On peut relier cette conclusion à l’avis exprimé par Jacques Marseille (à propos des impôts et de la dette publique et du gaspillage de l’Etat) :
L’urgence n’est pas la réduction des impôts mais celle du gaspillage de l’Etat. Centrer le débat sur l’impôt, c’est démagogique. Ce n’est pas prendre les problèmes tels qu’ils se posent. Aujourd’hui, le poids des dépenses publiques par rapport au produit intérieur brut en France est de 54,5% contre 48,5% dans la zone euro. C’est-à -dire un écart de 100 milliards d’euros avec nos partenaires, deux fois le montant de l’impôt sur le revenu. Sarkozy ne dit pas assez qu’il faut réduire la dépense publique pour le plus grand bénéfice d’une nouvelle forme d’équité sociale. Qu’il supprime plutôt les subventions aux entreprises (65 milliards d’euros) qui ne sont qu’un effet d’aubaine. Le vrai courage pour Sarkozy serait de rompre avec le système mitterrando-chiraquien qui, depuis vingt-cinq ans, a acheté une forme de paix sociale par la dépense publique.
Pour conclure
Ces quelques lectures m’ont finalement donné l’impression qu’on est en train de monter une belle usine à gaz, pour des résultats dont l’ampleur sera relativement restreinte. Tailler dans le lard du gaspillage de l’argent public par l’Etat gestionnaire serait plus efficace. Mais on ne touche pas à la Providence, il est vrai…
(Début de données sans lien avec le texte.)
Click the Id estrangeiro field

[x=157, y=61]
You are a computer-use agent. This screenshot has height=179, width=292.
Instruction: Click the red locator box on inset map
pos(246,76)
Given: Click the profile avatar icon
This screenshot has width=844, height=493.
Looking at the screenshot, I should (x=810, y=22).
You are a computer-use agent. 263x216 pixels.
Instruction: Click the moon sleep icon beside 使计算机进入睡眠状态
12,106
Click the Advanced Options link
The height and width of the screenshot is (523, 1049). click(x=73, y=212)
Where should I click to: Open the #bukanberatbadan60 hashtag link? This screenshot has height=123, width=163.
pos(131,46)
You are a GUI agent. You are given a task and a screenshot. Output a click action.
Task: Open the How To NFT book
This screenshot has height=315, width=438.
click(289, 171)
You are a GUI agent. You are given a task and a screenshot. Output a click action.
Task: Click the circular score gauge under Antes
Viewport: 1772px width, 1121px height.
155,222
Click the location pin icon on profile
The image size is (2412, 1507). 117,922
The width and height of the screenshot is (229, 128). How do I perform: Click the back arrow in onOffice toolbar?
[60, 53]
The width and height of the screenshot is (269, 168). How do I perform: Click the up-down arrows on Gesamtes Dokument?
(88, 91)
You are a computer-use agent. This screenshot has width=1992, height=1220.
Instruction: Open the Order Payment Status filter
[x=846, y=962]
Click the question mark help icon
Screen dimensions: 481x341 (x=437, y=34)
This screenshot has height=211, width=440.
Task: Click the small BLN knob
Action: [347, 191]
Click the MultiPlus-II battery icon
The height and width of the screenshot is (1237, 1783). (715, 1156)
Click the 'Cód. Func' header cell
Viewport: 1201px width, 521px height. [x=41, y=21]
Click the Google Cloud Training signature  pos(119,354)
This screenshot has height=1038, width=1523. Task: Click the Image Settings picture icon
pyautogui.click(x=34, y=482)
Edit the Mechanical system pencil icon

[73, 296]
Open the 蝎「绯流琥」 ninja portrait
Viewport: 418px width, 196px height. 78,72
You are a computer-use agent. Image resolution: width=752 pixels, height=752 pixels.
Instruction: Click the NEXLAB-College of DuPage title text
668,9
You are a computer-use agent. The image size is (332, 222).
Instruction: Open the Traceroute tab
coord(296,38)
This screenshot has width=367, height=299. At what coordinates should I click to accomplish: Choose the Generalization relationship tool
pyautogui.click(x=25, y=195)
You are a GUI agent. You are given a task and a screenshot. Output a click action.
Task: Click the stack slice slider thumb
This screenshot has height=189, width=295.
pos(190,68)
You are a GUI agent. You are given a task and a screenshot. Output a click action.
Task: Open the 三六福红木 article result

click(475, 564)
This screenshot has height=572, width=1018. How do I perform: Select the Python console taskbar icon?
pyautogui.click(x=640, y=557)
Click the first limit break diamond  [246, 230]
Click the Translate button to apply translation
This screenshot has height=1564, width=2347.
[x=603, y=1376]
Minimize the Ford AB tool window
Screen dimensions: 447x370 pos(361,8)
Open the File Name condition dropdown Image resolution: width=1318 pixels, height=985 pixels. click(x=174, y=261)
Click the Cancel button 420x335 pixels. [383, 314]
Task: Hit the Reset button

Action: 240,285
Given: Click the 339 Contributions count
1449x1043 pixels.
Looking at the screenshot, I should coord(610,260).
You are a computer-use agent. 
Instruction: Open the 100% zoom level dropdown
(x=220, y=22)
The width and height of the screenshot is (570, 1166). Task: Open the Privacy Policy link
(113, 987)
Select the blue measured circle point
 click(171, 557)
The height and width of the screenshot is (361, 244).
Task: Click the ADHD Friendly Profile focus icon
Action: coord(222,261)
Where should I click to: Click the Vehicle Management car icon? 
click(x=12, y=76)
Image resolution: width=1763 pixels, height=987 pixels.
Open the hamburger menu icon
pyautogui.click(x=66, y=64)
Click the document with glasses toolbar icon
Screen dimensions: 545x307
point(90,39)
Seule, cette mesure de TVA sociale risque de tourner à vide ; appliquée en parallèle des autres mesures annoncées (contrat unique pour assouplir le marché du travail, heures supp’ défiscalisées), elle pourrait participer à des synergies, et à un changement de cap vers le plein emploi. Seule l’action et l’expérimentation pourront dire ce qu’il en est vraiment. C’est ce qui est positif avec cette mesure, dite d’ »expérimentation », car, il ne faut pas oublier la sagesse que nous enseigne la science, comme le disait Durkheim :
Au lieu de nous interroger, interrogeons le réel.